--- Extracted text ---

I mentioned earlier today that I check my web stats often. Whenever the number of hits from a obviously personal web site exceeds a certain threshold, I check into the referring URL. Here's an excerpt from another, Dave Polaschek's "Dave's Picks":


Here’s a cool this phone is tapped sticker (with instructions) that you may want to download. More about them over at survival arts which might make it onto my daily reading list.

Kind of you to say so, Dave. Please feel free to leave comments on the entries... that's part of why I write. By the way, will you be enabling comments on your blog in the near future?

A few days ago, the News Journal in Ohio reported on the Jeffrey Jordan situation in that state, and today follows up with another surprisingly well-reported piece on the situation. In both articles are sidebars which accurately summarize the goals of the Liberty Round Table... with no journalistic venom at all.

This week's "The Libertarian Enterprise", issue 254, has a memorial to Kerry Pearson, with the photo that Kerry loved.

About a year ago, I recommended Victor Koman's "Kings of the High Frontier" to my readership. I just re-read this by Ricky Roberson in his memorium of Kerry Pearson:


I learned about a few other things besides Firefly from him on his [Kerry's] website, such as some insights into political anarchy as a philosophy that I don't personally agree with but still have to acknowledge more than a few grains of truth in...

--- Task material ---

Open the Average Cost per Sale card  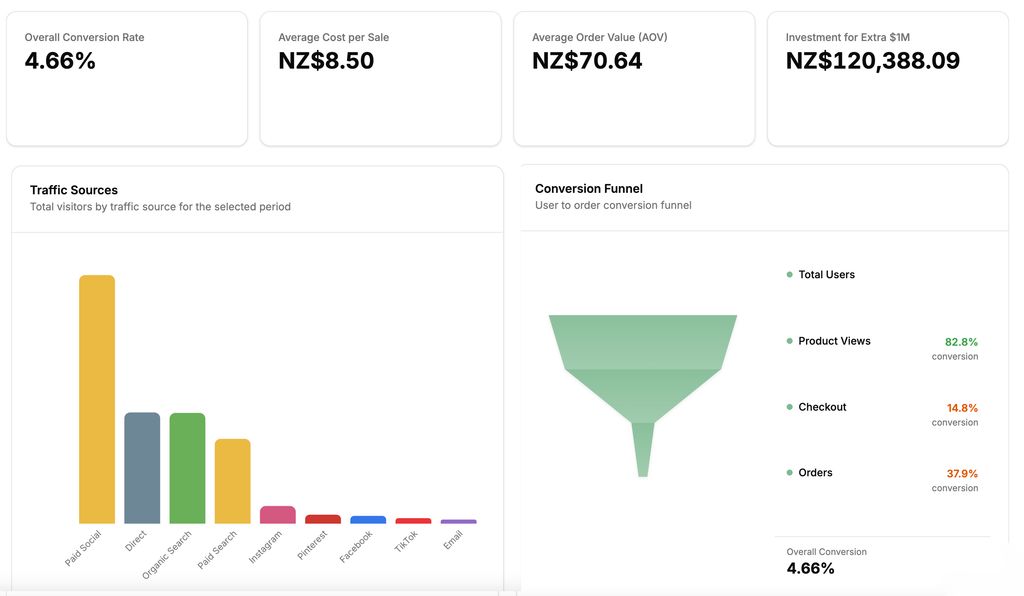coord(380,78)
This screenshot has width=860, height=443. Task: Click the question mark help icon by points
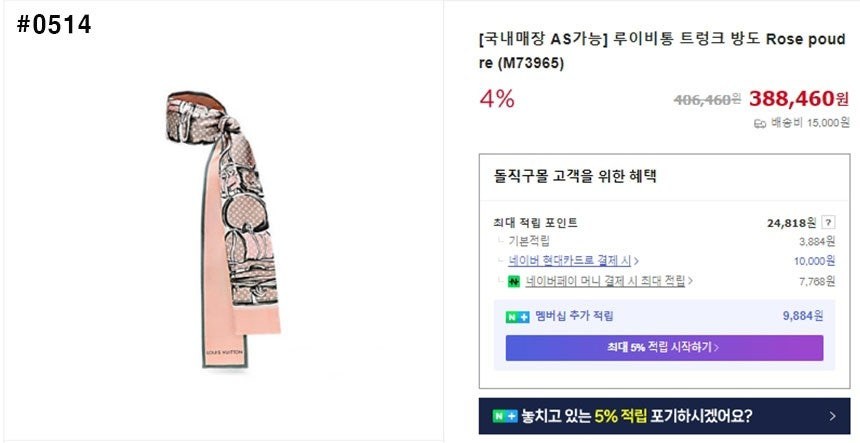click(829, 223)
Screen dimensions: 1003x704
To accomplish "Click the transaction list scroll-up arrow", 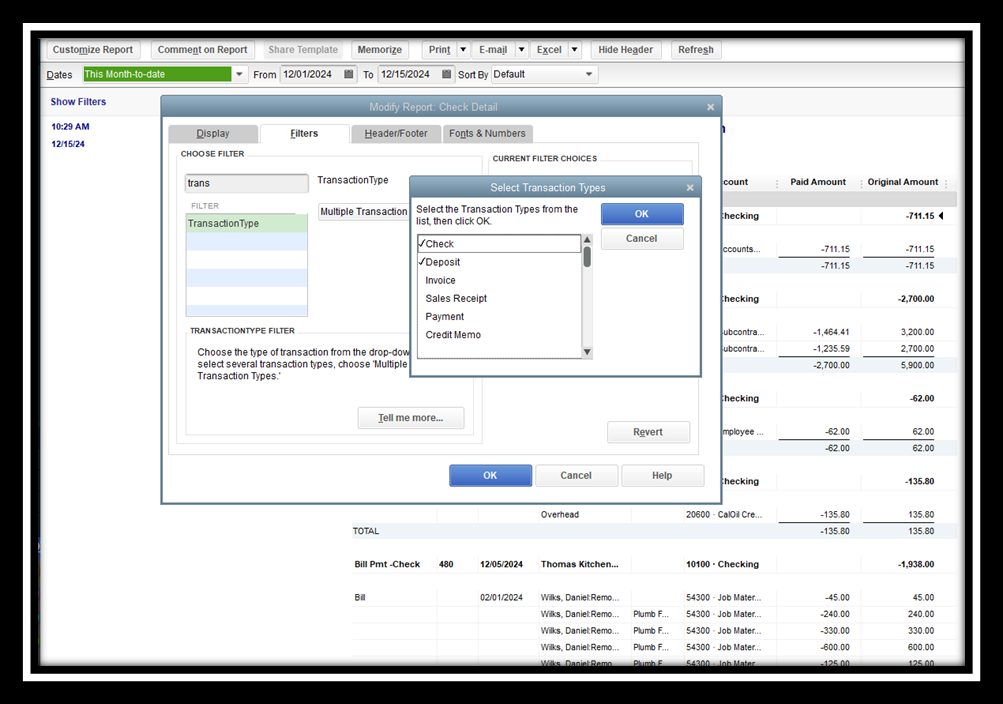I will (587, 240).
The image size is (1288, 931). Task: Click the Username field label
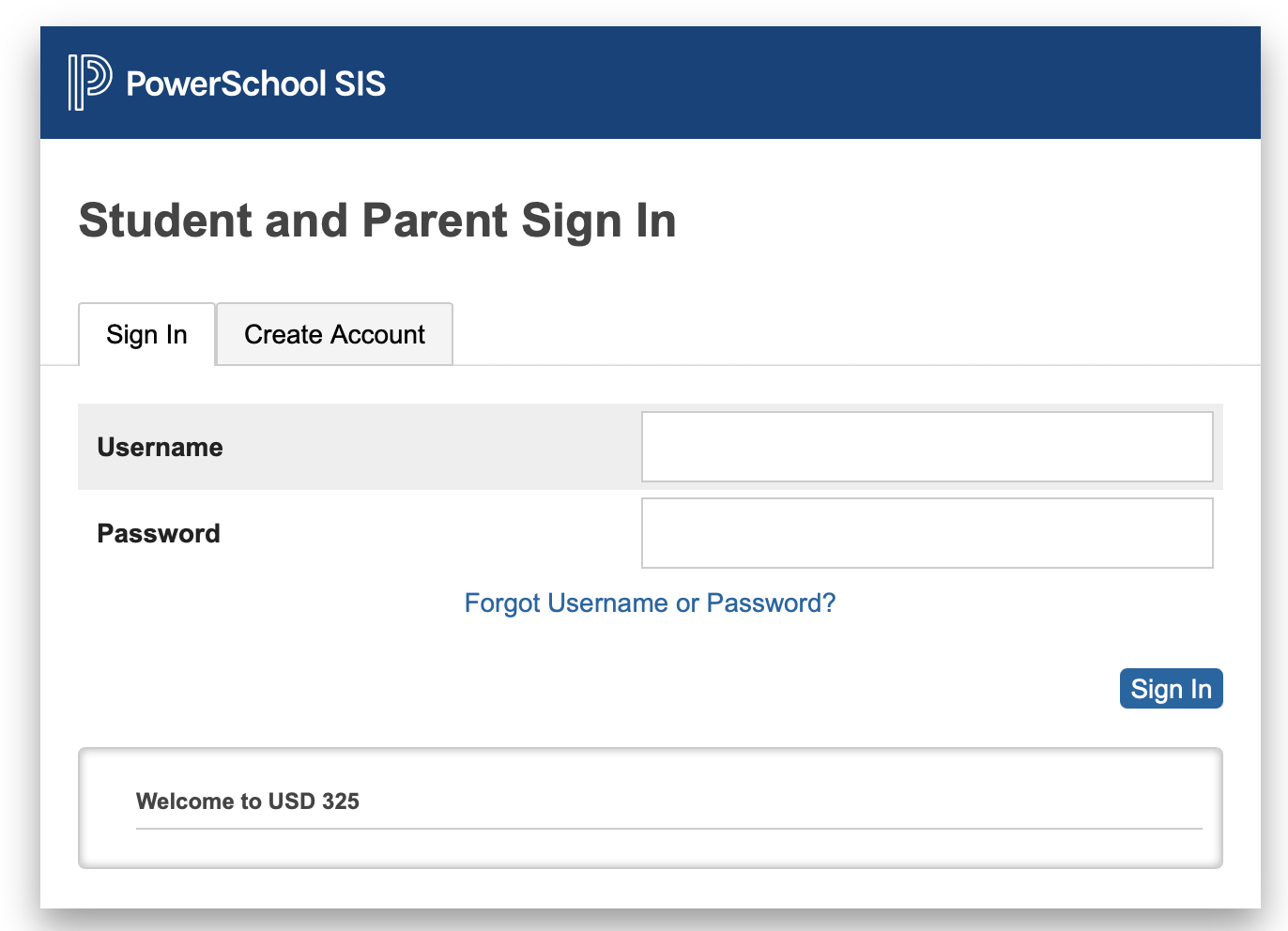(160, 447)
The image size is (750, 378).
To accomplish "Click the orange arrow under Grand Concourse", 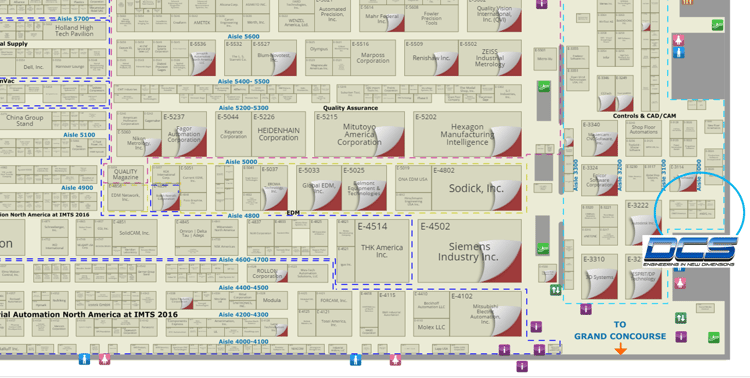I will pyautogui.click(x=620, y=350).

---

[Tasks]:
1. Can you extract the whole blog excerpt, word for word?
2. Which lines of the records contain the string "image"? Pick out each of them and copy it in full, treating case as significant.
The blog excerpt and the records are unrelated to each other.

[Correct answers]:
1.
I mentioned earlier today that I check my web stats often. Whenever the number of hits from a obviously personal web site exceeds a certain threshold, I check into the referring URL. Here's an excerpt from another, Dave Polaschek's "Dave's Picks":


Here’s a cool this phone is tapped sticker (with instructions) that you may want to download. More about them over at survival arts which might make it onto my daily reading list.

Kind of you to say so, Dave. Please feel free to leave comments on the entries... that's part of why I write. By the way, will you be enabling comments on your blog in the near future?

A few days ago, the News Journal in Ohio reported on the Jeffrey Jordan situation in that state, and today follows up with another surprisingly well-reported piece on the situation. In both articles are sidebars which accurately summarize the goals of the Liberty Round Table... with no journalistic venom at all.

This week's "The Libertarian Enterprise", issue 254, has a memorial to Kerry Pearson, with the photo that Kerry loved.

About a year ago, I recommended Victor Koman's "Kings of the High Frontier" to my readership. I just re-read this by Ricky Roberson in his memorium of Kerry Pearson:


I learned about a few other things besides Firefly from him on his [Kerry's] website, such as some insights into political anarchy as a philosophy that I don't personally agree with but still have to acknowledge more than a few grains of truth in...

2.
The image size is (1288, 931). Task: Click the Username field label
The image size is (750, 378).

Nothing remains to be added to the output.